[start of SUPPLIED PASSAGE]

- Abbreviation: BJP
- President: Aditya Sahu
- Chairman: Babulal Marandi (Leader of the Opposition)
- General Secretary: Karmveer Singh
- Founder: Atal Bihari Vajpayee; Lal Krishna Advani; Murli Manohar Joshi; Nanaji Deshmukh; K. R. Malkani; Sikandar Bakht; Vijay Kumar Malhotra; Vijaya Raje Scindia; Bhairon Singh Shekhawat; Shanta Kumar; Ram Jethmalani; Jagannathrao Joshi;
- Founded: 6 April 1980 (46 years ago)
- Headquarters: Dr. Syama Prasad Mookerji Bhawan M-7, Harmu Housing Colony, Ranchi - 834 002 Jharkhand
- Colours: Saffron
- ECI Status: National Party
- Seats in Rajya Sabha: 3 / 6
- Seats in Lok Sabha: 8 / 14
- Seats in Jharkhand Legislative Assembly: 21 / 81

Election symbol
- Lotus

Party flag

Website
- bjpjharkhand.org

= Bharatiya Janata Party – Jharkhand =

Jharkhand Pradesh affiliate of the Bharatiya Janata Party

Bharatiya Janata Party – Jharkhand, or simply BJP Jharkhand, is the affiliate of Bharatiya Janata Party for the state of Jharkhand. Its head office is situated at the M-7, Harmu Housing Colony, Ranchi. Aditya Sahu was appointed as the State President of the Jharkhand unit on 14 January 2026.

[end of SUPPLIED PASSAGE]

* [PROMPT]
Using the BJP Jharkhand profile, answer these:
1. On what date was the party founded?
2. How many seats does it hold in the Jharkhand Legislative Assembly?
3. On what date was Aditya Sahu appointed State President of the Jharkhand unit?
The lines after this are separate material and are not connected to the BJP Jharkhand profile.

[start of RECORDS SUPPLIED]

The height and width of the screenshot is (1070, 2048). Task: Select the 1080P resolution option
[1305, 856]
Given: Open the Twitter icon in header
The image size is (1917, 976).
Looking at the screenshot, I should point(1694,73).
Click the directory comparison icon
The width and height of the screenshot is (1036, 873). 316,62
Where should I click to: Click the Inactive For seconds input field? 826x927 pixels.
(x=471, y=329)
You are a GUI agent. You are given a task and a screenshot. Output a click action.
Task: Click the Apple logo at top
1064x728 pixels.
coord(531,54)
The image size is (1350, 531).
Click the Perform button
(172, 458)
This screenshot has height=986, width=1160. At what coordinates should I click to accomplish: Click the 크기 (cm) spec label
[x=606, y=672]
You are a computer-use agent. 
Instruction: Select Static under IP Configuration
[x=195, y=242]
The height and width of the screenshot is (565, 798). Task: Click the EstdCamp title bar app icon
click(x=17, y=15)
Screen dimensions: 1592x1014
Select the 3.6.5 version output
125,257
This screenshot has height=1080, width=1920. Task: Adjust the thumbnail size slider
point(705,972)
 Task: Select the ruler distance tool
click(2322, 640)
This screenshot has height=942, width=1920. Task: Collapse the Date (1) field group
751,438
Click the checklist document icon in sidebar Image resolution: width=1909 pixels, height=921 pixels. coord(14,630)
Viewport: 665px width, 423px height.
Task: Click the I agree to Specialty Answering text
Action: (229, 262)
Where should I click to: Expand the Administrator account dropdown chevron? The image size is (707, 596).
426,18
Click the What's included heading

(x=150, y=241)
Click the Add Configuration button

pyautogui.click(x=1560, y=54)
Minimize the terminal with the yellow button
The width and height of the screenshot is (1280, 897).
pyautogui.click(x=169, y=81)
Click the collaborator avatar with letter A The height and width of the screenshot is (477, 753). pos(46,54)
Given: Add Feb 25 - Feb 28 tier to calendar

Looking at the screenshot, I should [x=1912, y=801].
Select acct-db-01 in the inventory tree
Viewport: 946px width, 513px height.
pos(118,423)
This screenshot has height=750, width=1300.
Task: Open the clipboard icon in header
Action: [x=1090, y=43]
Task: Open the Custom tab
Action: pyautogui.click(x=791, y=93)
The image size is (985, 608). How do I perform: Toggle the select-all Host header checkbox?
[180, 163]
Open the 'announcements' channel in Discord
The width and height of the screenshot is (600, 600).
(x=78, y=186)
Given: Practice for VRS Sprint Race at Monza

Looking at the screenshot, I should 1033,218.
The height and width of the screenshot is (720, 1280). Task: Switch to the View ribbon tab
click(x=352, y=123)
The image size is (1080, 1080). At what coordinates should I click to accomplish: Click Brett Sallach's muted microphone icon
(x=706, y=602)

[end of RECORDS SUPPLIED]

* [EXERCISE ANSWER]
1. 6 April 1980
2. 21 of 81
3. 14 January 2026